Aaron J. Rosengren, University of California San Diego; Shane D. Ross, Virginia Tech; Bhanu Kumar, Jet Propulsion Laboratory, Caltech; Anjali Rawat, Virginia Tech
Keywords: Cislunar SSA, Astrodynamics, Space Situational/Domain Awareness (SSA/SDA), Restricted Three-Body Problem, Perturbed Two-Body Problem
Abstract:
A rigorous dynamical definition for xGEO is the critical distance at which the secular contributions from the lunisolar perturbations exceed those from Earth oblateness, known in astronomical parlance as the Laplace radius. xGEO fundamentally represents a restricted four-body problem (R4BP), which can be approached locally using the perturbed-Hamiltonian formulation or globally using techniques stemming from the R3BP. Remote sensing, regardless of the phenomenology, must accommodate the complex dynamics in this domain. A many-sided and detailed investigation of the resonant structure of xGEO space, aside from its own particular significance, is of prime importance for space domain awareness (SDA) beyond GEO as such resonances significantly affect the global structure of orbital phase space. In contrast to the traditional LEO-to-GEO domain, the predominant resonances in xGEO are governed by octupolar perturbations to the classical von Zeipel-Lidov–Kozai dynamics, among, hitherto, unstudied interactions with the lunar orbital and precession frequencies. While mean-motion commensurabilities (of orbital periods) constitute one of the most important and far-reaching aspects of dynamical astronomy, they have remained woefully underrated in Earth-satellite dynamics in part because the orbits of most satellites thus far are too low to be affected by mean-motion resonances (MMRs). “What are the Kirkwood gaps of cislunar space?” is a question of great current interest for mission planners as we are locating our space-based assets, such as the IBEX and TESS, in predominant lunar MMRs that have hitherto only been treated in piecemeal. Also of special note is ESA’s SMART-1 low-thrust spiraling trajectory to the Moon, which used a combination of multiple coast arcs and weak lunar gravity assists on account of passage through lunar MMRs. However, the manifolds emanating from unstable first-order MMRs, which can enable rapid natural dynamical transfers, have been largely underappreciated and unexplored.

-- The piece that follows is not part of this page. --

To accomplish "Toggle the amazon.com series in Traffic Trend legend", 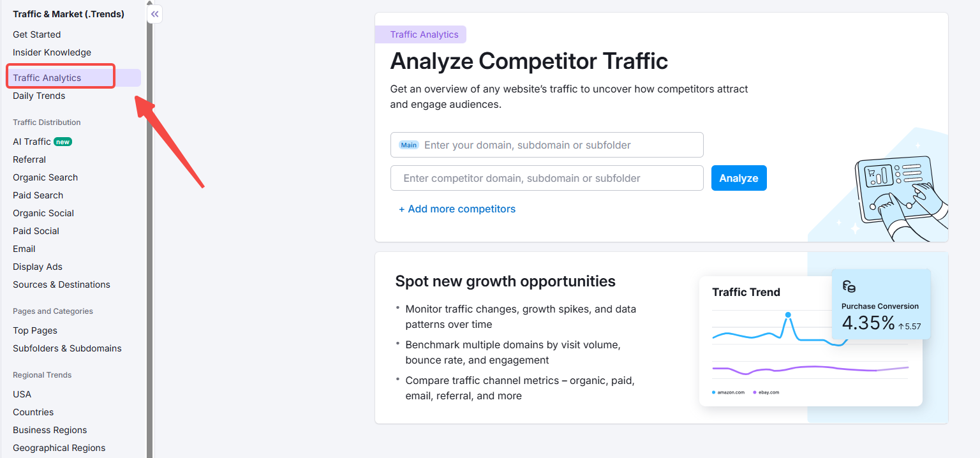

Cislunar space, outside the confines of near-Earth satellite orbits, is poised to serve as a new high ground for space operations, and, like its circumterrestrial counterpart, must be sustained against risk from debris and other threats. It is precisely the distinctive and multi-faceted dynamical features of this regime that complicates SDA efforts and represents significant challenges for space sustainability. This investigation will combine the local picture provided by the perturbed-Hamiltonian formulation of xGEO astrodynamics with the global geometric dynamical portrait provided by semi-analytical, dynamical-systems theory approaches to the restricted three-body problem, harnessing these in unique ways to probe for the first time the high time-resolution details of the strongly chaotic orbital evolution of all distant cislunar space probes. Such a holistic dynamical mapping of cislunar space will not only ensure that future xGEO satellites will have predictable behaviors over both the nominal (and possibly extended) mission timescales (if warranted), thus avoiding an IBEX-like situation, but that the satellites and their rocket bodies will eventually meet their demise through atmospheric reentry (without the need to make future significant orbital adjustments, a la ESA’s INTEGRAL mission.
Furthermore, the insights and constraints from Hamiltonian mechanics can aid in detection and tracking amidst this new dynamic topography. We will show how these investigations can enable observers to decide where and when data should be obtained in future campaigns, for example, by providing stringent constraints through stability analysis of the existing and predicted orbits. We will provide a framework to represent the dynamical sensitivity of various regimes in terms of intuitive orbit parameters and detail how they can be used to identify relevant metrics for surveillance design strategies (e.g., search and revisit rates, accuracy, surveillance volume).
Date of Conference: September 17-20, 2024
Track: Cislunar SDA